The tweet sets up a potential showdown between Trump and state governors as some White House officials eye May 1 as a possible date to begin easing social distancing guidelines and restart parts of the country to blunt the economic damage from the pandemic.
With the economy all but paralyzed, unemployment has surged to more than 16 million in the past three weeks alone, a stunning sign of the depth of the pain inflicted by the shutdown, and economists are increasingly warning of a severe contraction in the second quarter, with some estimates ranging as high as 38 percent.
With some signs the virus has started to plateau in New York, the American epicenter, and a lower-than-projected death toll, Trump has indicated a desire to roll back some of the mitigation measures.
"I'm going to have to make a decision, and I only hope to God that it's the right decision," Trump said Friday at the White House. "It's the biggest decision I've ever had to make."
The federal social distancing guidelines unveiled by the Trump administration in mid-March are not mandatory, although states are encouraged to adhere to the recommendations.
More than 40 states have issued stay-at-home orders, according to the National Governors Association, meaning the decision of whether to lift those mandates or not would belong to those governors — not the White House.
Although Trump could likely use the vast power of his bully pulpit to influence states, particularly those with Republican governors, to adhere to federal measures, “the president cannot simply order state and local officials to change their policies,” Bobby Chesney, a University of Texas School of Law professor, wrote in a recent analysis.
Under the 10th Amendment, “the powers not delegated to the United States by the Constitution, nor prohibited by it to the States, are reserved to the States respectively, or to the people.”
Although federal law is supreme over state law in the country, Chesney noted there’s no existing federal statute that runs contrary to the stay-at-home edicts and said there’s little chance that Congress passes a law that even appears to grant Trump authority to override state and local laws.

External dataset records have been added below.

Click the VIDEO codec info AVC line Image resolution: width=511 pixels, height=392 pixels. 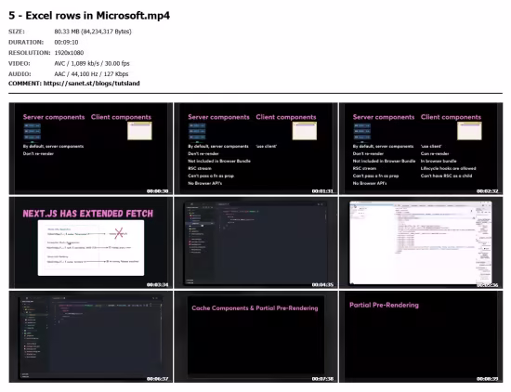pyautogui.click(x=92, y=63)
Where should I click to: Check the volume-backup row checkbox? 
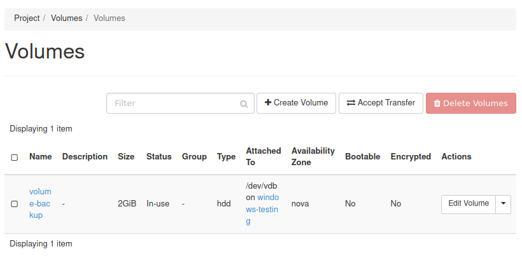pyautogui.click(x=15, y=204)
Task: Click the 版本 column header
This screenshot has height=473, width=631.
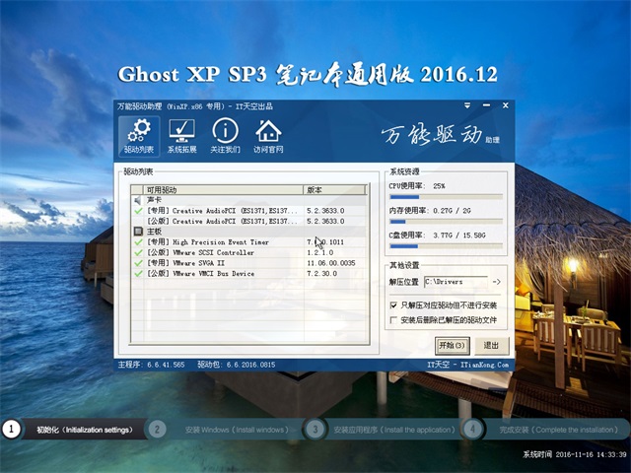Action: (335, 189)
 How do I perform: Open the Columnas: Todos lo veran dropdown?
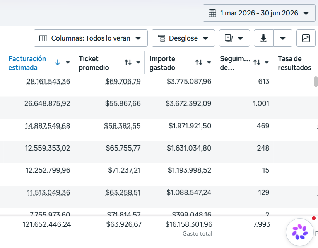pyautogui.click(x=91, y=38)
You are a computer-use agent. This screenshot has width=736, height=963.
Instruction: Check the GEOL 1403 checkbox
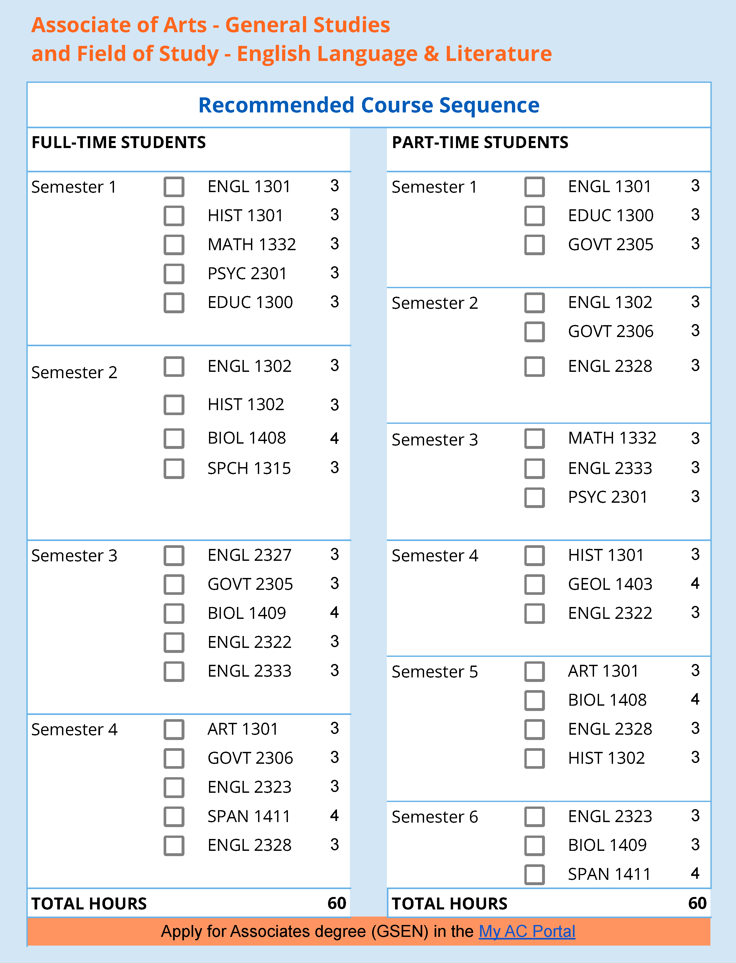pos(534,584)
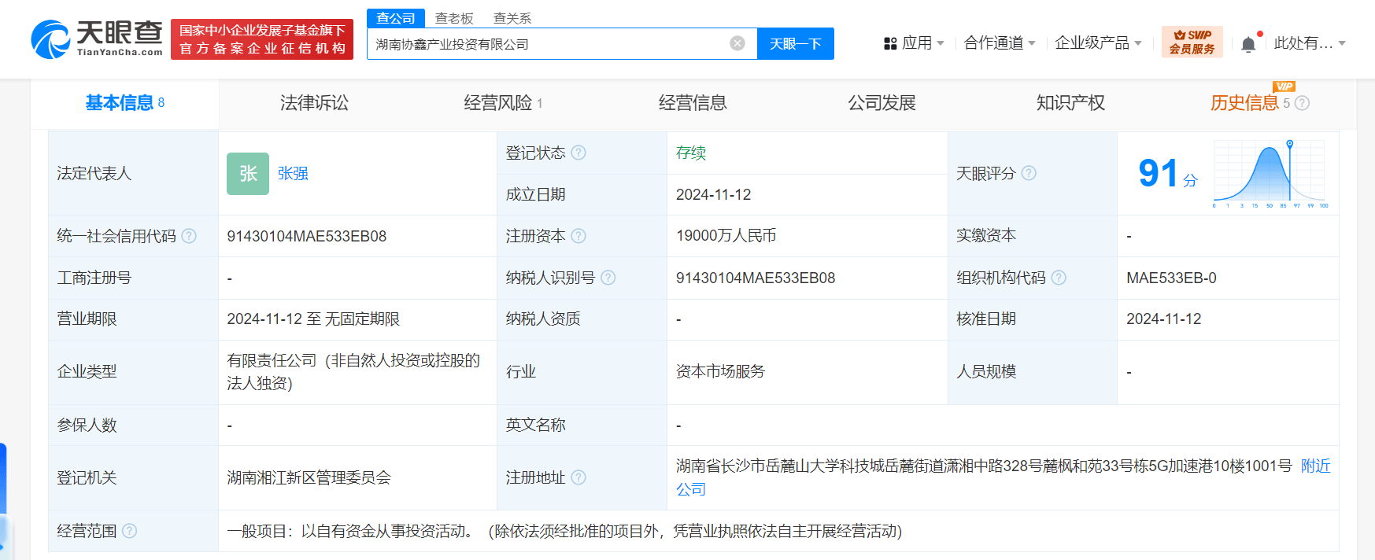Click help icon beside 注册资本

pos(578,236)
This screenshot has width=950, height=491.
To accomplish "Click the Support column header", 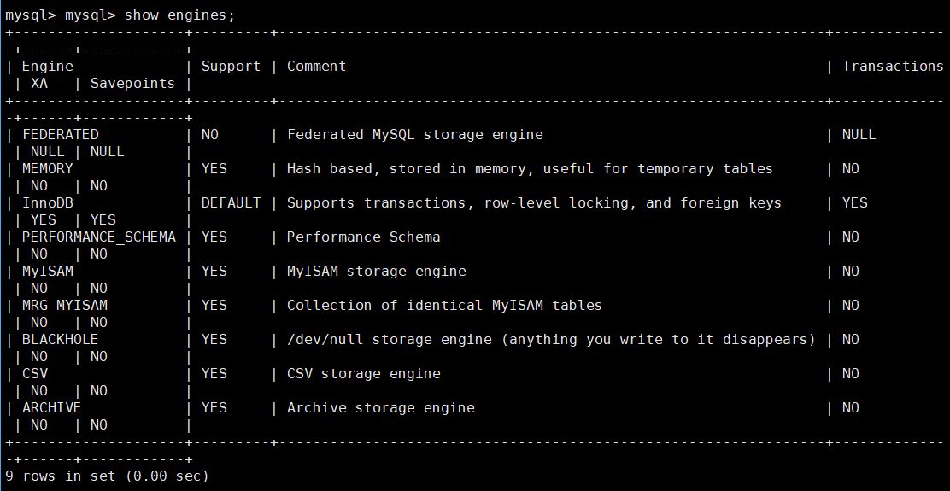I will click(x=231, y=66).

"No federal statute gives the president the authority to override state decisions. Nor does he possess this inherent authority under Article II of the Constitution. Nor do any other provisions of the Constitution (such as the interstate commerce clause) confer this power on him,” William Galston, a senior fellow at the Brookings Institute wrote in a recent blog. “IIf governors choose to disregard his call to reopen their states, their decisions will be final, and the president will have to live with them.”